Saved entries:
= Beginning of Section =

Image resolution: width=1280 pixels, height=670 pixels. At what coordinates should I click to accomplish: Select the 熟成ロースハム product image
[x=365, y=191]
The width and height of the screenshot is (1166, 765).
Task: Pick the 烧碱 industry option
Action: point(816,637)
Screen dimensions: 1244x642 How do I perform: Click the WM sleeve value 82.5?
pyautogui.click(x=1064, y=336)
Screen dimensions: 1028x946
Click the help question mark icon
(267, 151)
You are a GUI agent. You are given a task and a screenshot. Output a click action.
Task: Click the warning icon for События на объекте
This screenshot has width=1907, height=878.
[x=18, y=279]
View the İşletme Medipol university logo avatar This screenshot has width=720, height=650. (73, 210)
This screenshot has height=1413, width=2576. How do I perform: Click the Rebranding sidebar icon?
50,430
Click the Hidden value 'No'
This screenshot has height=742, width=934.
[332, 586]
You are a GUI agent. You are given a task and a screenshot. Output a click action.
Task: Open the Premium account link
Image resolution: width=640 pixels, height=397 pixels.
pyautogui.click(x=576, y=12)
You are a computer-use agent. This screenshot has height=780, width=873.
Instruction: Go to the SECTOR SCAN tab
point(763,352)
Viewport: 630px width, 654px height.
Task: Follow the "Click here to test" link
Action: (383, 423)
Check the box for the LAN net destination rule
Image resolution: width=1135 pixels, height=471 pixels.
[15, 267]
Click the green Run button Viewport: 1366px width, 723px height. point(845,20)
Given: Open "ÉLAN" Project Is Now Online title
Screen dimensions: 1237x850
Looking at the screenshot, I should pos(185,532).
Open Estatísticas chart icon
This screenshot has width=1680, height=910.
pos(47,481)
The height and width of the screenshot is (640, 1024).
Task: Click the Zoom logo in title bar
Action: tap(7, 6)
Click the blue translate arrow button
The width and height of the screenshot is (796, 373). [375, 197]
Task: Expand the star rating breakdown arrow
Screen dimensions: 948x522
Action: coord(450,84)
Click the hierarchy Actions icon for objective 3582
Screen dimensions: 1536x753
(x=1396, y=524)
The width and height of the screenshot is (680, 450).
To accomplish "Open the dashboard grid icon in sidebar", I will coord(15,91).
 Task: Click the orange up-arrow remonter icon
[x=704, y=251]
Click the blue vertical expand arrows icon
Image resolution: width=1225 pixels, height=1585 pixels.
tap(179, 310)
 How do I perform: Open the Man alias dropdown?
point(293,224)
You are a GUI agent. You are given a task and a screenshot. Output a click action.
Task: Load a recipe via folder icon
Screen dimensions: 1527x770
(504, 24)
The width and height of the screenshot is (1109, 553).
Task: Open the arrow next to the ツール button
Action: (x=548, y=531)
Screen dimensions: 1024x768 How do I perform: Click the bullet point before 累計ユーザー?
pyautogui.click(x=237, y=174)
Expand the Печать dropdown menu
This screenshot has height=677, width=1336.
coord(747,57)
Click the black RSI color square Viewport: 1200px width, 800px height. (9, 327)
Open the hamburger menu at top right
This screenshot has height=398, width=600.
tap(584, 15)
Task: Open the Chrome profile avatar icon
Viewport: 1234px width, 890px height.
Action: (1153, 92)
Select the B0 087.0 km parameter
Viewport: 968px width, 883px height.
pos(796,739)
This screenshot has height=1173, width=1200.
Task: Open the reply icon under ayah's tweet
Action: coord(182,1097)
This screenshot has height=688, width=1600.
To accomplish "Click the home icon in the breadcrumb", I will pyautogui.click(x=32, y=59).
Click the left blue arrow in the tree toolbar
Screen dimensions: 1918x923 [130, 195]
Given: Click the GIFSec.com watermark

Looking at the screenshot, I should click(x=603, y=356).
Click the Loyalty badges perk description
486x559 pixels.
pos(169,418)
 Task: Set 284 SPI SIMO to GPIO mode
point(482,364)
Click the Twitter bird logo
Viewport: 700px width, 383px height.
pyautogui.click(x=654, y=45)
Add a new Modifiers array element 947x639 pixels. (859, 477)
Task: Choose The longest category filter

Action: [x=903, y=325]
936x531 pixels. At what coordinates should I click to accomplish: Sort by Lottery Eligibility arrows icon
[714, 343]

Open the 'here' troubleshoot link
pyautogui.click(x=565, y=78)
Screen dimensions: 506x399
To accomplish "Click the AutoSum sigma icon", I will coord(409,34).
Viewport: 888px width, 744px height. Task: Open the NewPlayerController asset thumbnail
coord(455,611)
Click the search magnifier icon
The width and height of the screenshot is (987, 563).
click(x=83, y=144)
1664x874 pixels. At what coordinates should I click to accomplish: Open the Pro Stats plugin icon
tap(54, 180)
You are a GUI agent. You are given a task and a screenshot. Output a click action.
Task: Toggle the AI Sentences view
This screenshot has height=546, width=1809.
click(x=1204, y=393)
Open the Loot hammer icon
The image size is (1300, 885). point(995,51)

= End of Section =

**ABOUT THIS EXERCISE:** Set the entries down again, unchanged and complete.

**EXPECTED OUTPUT:**
Image resolution: width=1280 pixels, height=670 pixels. At what coordinates should I click to accomplish: Select the 熟成ロースハム product image
[x=365, y=191]
The width and height of the screenshot is (1166, 765).
Task: Pick the 烧碱 industry option
Action: point(816,637)
Screen dimensions: 1244x642 How do I perform: Click the WM sleeve value 82.5?
pyautogui.click(x=1064, y=336)
Screen dimensions: 1028x946
Click the help question mark icon
(267, 151)
You are a GUI agent. You are given a task and a screenshot. Output a click action.
Task: Click the warning icon for События на объекте
This screenshot has width=1907, height=878.
[x=18, y=279]
View the İşletme Medipol university logo avatar This screenshot has width=720, height=650. (73, 210)
This screenshot has height=1413, width=2576. How do I perform: Click the Rebranding sidebar icon?
50,430
Click the Hidden value 'No'
This screenshot has height=742, width=934.
[332, 586]
You are a GUI agent. You are given a task and a screenshot. Output a click action.
Task: Open the Premium account link
Image resolution: width=640 pixels, height=397 pixels.
pyautogui.click(x=576, y=12)
You are a computer-use agent. This screenshot has height=780, width=873.
Instruction: Go to the SECTOR SCAN tab
point(763,352)
Viewport: 630px width, 654px height.
Task: Follow the "Click here to test" link
Action: (383, 423)
Check the box for the LAN net destination rule
Image resolution: width=1135 pixels, height=471 pixels.
[15, 267]
Click the green Run button Viewport: 1366px width, 723px height. point(845,20)
Given: Open "ÉLAN" Project Is Now Online title
Screen dimensions: 1237x850
Looking at the screenshot, I should pos(185,532).
Open Estatísticas chart icon
This screenshot has width=1680, height=910.
pos(47,481)
The height and width of the screenshot is (640, 1024).
Task: Click the Zoom logo in title bar
Action: tap(7, 6)
Click the blue translate arrow button
The width and height of the screenshot is (796, 373). [375, 197]
Task: Expand the star rating breakdown arrow
Screen dimensions: 948x522
Action: coord(450,84)
Click the hierarchy Actions icon for objective 3582
Screen dimensions: 1536x753
(x=1396, y=524)
The width and height of the screenshot is (680, 450).
To accomplish "Open the dashboard grid icon in sidebar", I will coord(15,91).
 Task: Click the orange up-arrow remonter icon
[x=704, y=251]
Click the blue vertical expand arrows icon
Image resolution: width=1225 pixels, height=1585 pixels.
tap(179, 310)
 How do I perform: Open the Man alias dropdown?
point(293,224)
You are a GUI agent. You are given a task and a screenshot. Output a click action.
Task: Load a recipe via folder icon
Screen dimensions: 1527x770
(504, 24)
The width and height of the screenshot is (1109, 553).
Task: Open the arrow next to the ツール button
Action: (x=548, y=531)
Screen dimensions: 1024x768 How do I perform: Click the bullet point before 累計ユーザー?
pyautogui.click(x=237, y=174)
Expand the Печать dropdown menu
This screenshot has height=677, width=1336.
coord(747,57)
Click the black RSI color square Viewport: 1200px width, 800px height. (9, 327)
Open the hamburger menu at top right
This screenshot has height=398, width=600.
tap(584, 15)
Task: Open the Chrome profile avatar icon
Viewport: 1234px width, 890px height.
Action: (1153, 92)
Select the B0 087.0 km parameter
Viewport: 968px width, 883px height.
pos(796,739)
This screenshot has height=1173, width=1200.
Task: Open the reply icon under ayah's tweet
Action: coord(182,1097)
This screenshot has height=688, width=1600.
To accomplish "Click the home icon in the breadcrumb", I will pyautogui.click(x=32, y=59).
Click the left blue arrow in the tree toolbar
Screen dimensions: 1918x923 [130, 195]
Given: Click the GIFSec.com watermark

Looking at the screenshot, I should click(x=603, y=356).
Click the Loyalty badges perk description
486x559 pixels.
pos(169,418)
 Task: Set 284 SPI SIMO to GPIO mode
point(482,364)
Click the Twitter bird logo
Viewport: 700px width, 383px height.
pyautogui.click(x=654, y=45)
Add a new Modifiers array element 947x639 pixels. (859, 477)
Task: Choose The longest category filter

Action: [x=903, y=325]
936x531 pixels. At what coordinates should I click to accomplish: Sort by Lottery Eligibility arrows icon
[714, 343]

Open the 'here' troubleshoot link
pyautogui.click(x=565, y=78)
Screen dimensions: 506x399
To accomplish "Click the AutoSum sigma icon", I will coord(409,34).
Viewport: 888px width, 744px height. Task: Open the NewPlayerController asset thumbnail
coord(455,611)
Click the search magnifier icon
The width and height of the screenshot is (987, 563).
click(x=83, y=144)
1664x874 pixels. At what coordinates should I click to accomplish: Open the Pro Stats plugin icon
tap(54, 180)
You are a GUI agent. You are given a task and a screenshot. Output a click action.
Task: Toggle the AI Sentences view
This screenshot has height=546, width=1809.
click(x=1204, y=393)
Open the Loot hammer icon
The image size is (1300, 885). point(995,51)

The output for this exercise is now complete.